HIPK2在病理性心肌肥厚中的作用及其机制研究

HIPK2 is a member of homologous domain interaction protein kinase family which is highly expressed in the heart. HIPK2 has been previously reported to be downregulated in exercise-induced physiological cardiac hypertrophy. The upstream regulator of HIPK2 called microRNA-222 is a key molecule involved in exercise-induced physiological cardiac hypertrophy, which prevents cardiac remodeling and heart failure. However, the role of HIPK2 in pathological cardiac hypertrophy and heart failure remains unclear. In our preliminary study, we observed that HIPK2 was markedly upregulated in the mouse model of pathological cardiac hypertrophy, while knockout of HIPK2 attenuated pathological cardiac hypertrophy. Also, we identified ADAMTS4 as a potential downstream target of HIPK2. The present project will first use cell and animal models of pathological cardiac hypertrophy to clarify the role of HIPK2 in pathological cardiac hypertrophy. Then, we will perform functional rescue assays to investigate whether HIPK2 mediates pathological cardiac hypertrophy through upregulating ADAMTS4. Finally, cellular and molecular biology experiments will be conducted to clarify whether HIPK2 activates ADAMTS4 transcription through phosphorylation of p65. Our project suggest that inhibiting HIPK2 might protect against pathological cardiac hypertrophy and HIPK2 can serve as a novel therapeutic target for heart failure.
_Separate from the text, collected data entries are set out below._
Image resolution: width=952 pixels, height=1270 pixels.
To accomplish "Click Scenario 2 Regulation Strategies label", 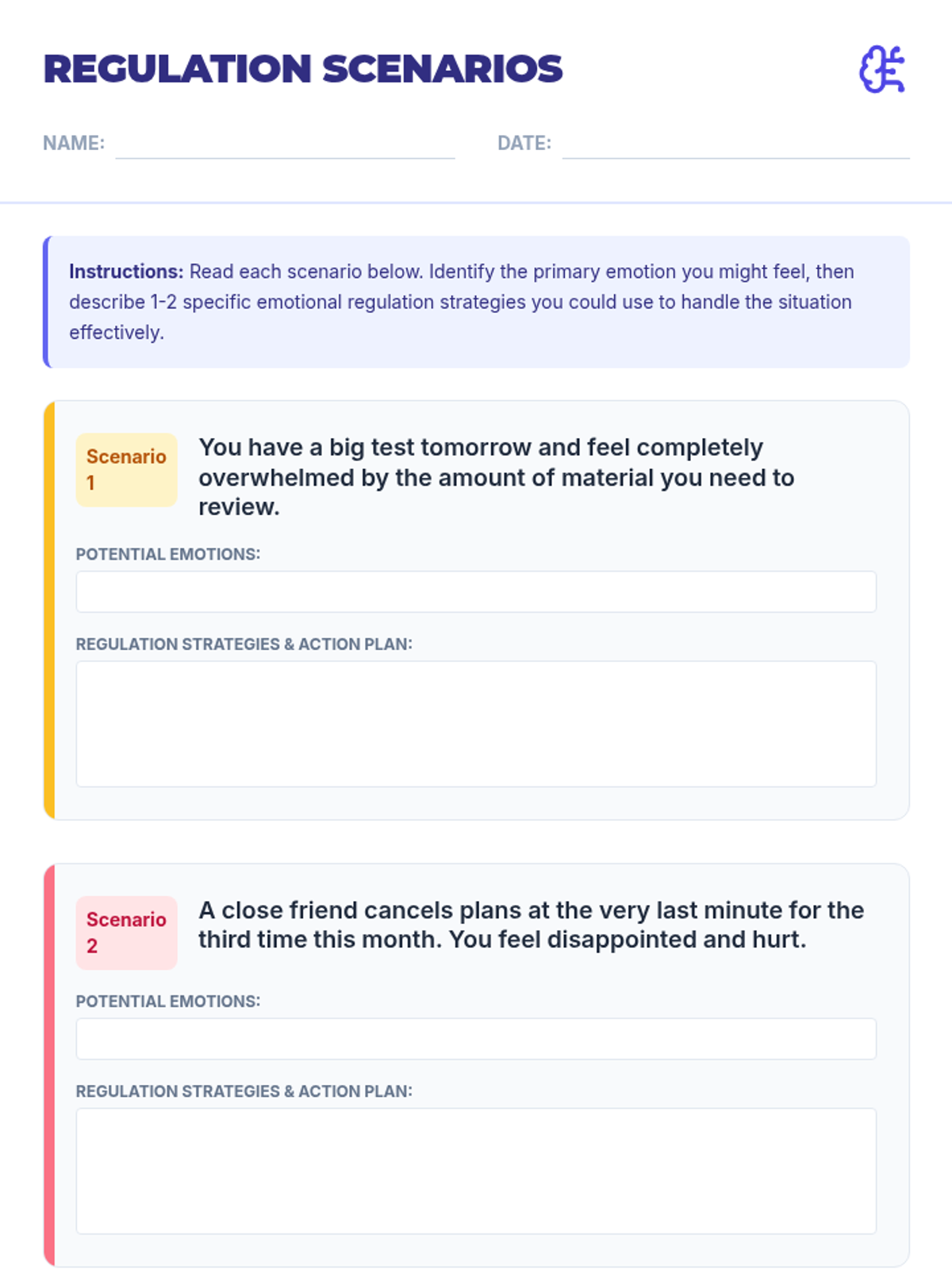I will point(244,1091).
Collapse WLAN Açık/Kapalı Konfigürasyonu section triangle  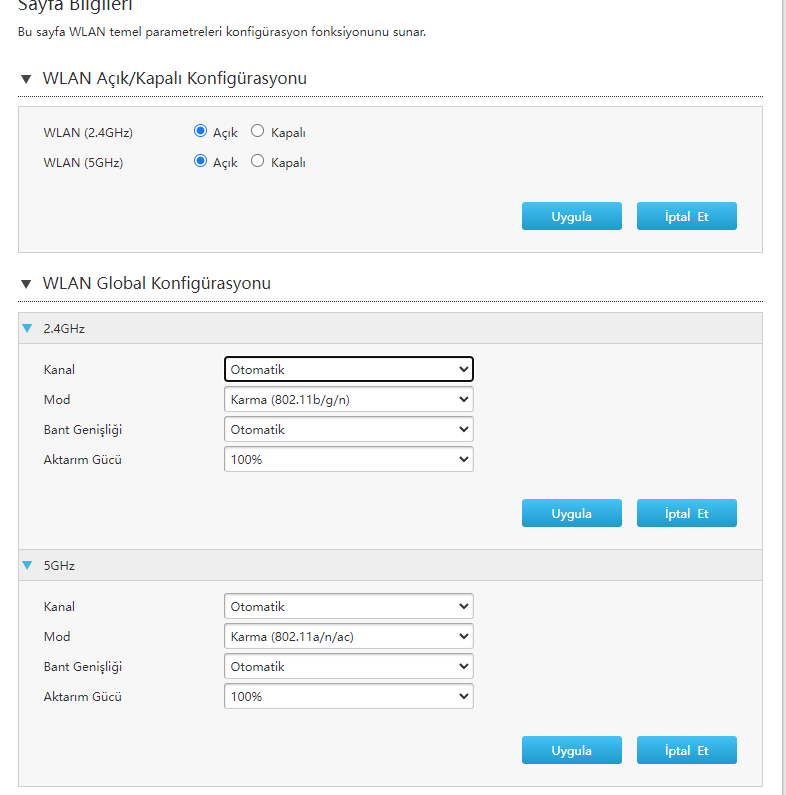pos(26,79)
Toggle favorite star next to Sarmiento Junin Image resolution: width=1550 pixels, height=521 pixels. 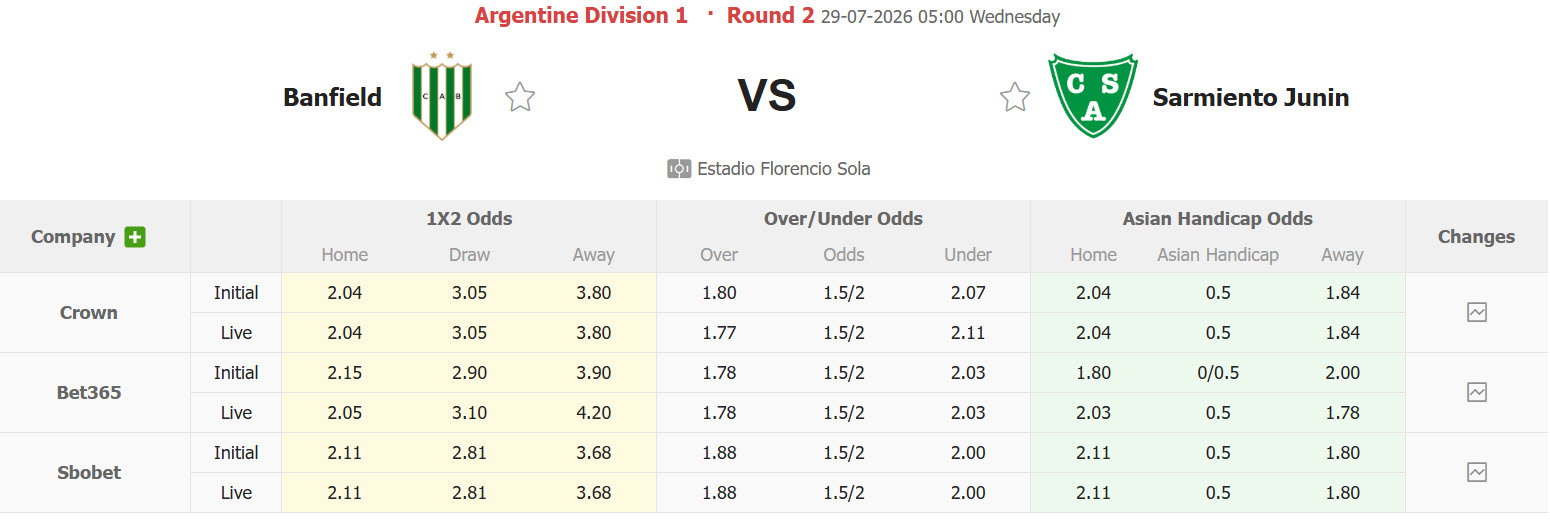1015,97
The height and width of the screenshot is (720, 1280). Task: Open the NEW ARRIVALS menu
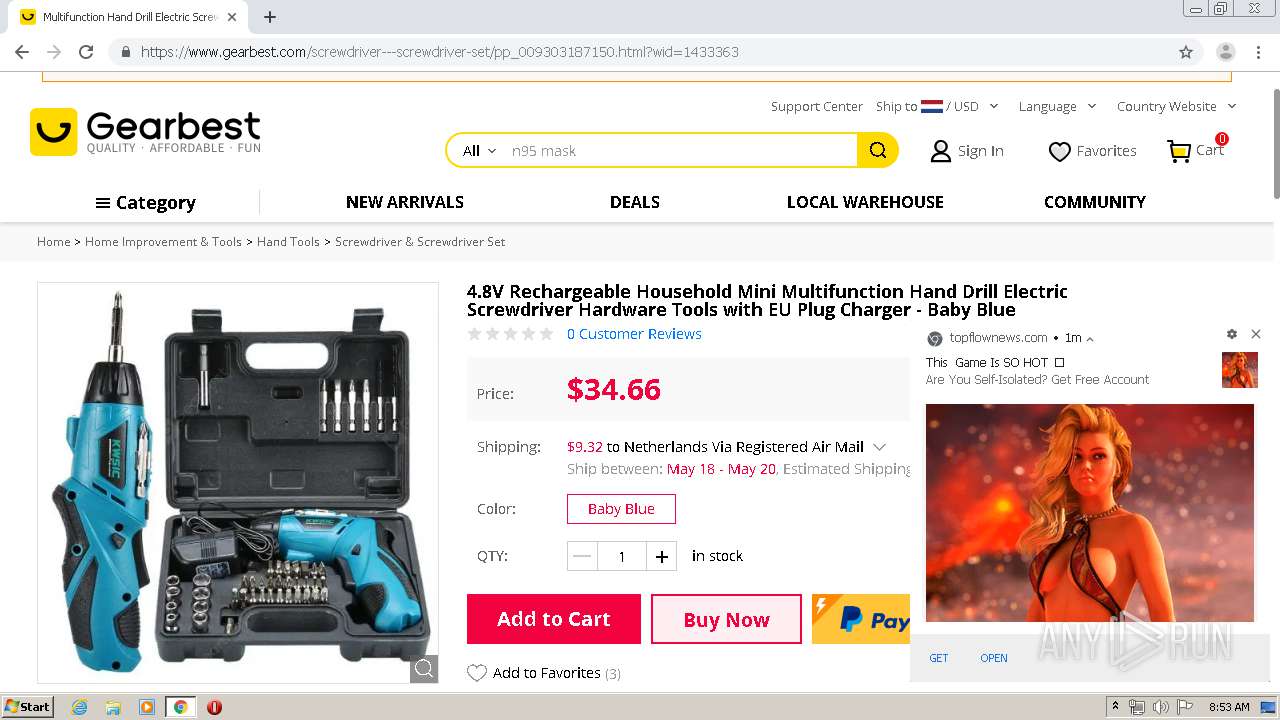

HIPK2是同源结构域相互作用蛋白激酶家族的成员，在心脏组织高表达。先前报道HIPK2在运动诱导生理性心肌肥厚时下调；其上游微小RNA-222是介导运动诱导生理性心肌肥厚的关键分子，可以保护心室重构和心力衰竭。然而，HIPK2在病理性心肌肥厚和心力衰竭中的作用尚不清楚。通过预实验，我们发现HIPK2在病理性心肌肥厚的小鼠模型中显著上调，而敲除HIPK2可以改善病理性心肌肥厚，并筛选出ADAMTS4是HIPK2潜在的下游分子。本项目将首先在细胞和动物水平的病理性心肌肥厚模型中，明确HIPK2和病理性心肌肥厚的关系。其次，通过功能逆转实验，阐明HIPK2上调ADAMTS4介导病理性心肌肥厚的分子机制。最后，通过细胞分子生物学实验，揭示HIPK2通过磷酸化p65激活ADAMTS4转录的分子基础。本项目将有望明确抑制HIPK2保护病理性心肌肥厚中的作用，为心力衰竭提供新的治疗靶点。

心力衰竭是威胁人类健康的心血管疾病，病理性心室重构是慢性心力衰竭发生发展的主要病理基础。目前心室重构缺乏有效的防治方法，因此探索心室病理性重构的潜在靶点具有非常重要的临床意义。本项目明确HIPK2在小鼠TAC诱导的病理性心机肥厚模型和PE诱导的心机细胞病理性肥大模型中均表达升高。其次在动物水平（HIPK2基因敲除的小鼠及TAC手术的小鼠）和细胞水平（苯肾上腺素PE诱导的大鼠心肌细胞肥大模型）明确抑制HIPK2保护心肌细胞病理性肥大，从而保护小鼠病理性心室重构。在机制方面，我们明确HIPK2通过调控EGR3和CLEC4D，进而调控心肌细胞病理性肥大和小鼠病理性心室重构。本项目提出抑制HIPK2可以防治心肌细胞病理性肥大从而防治心室病理性重构，为心室病理性重构的治疗提供新靶点。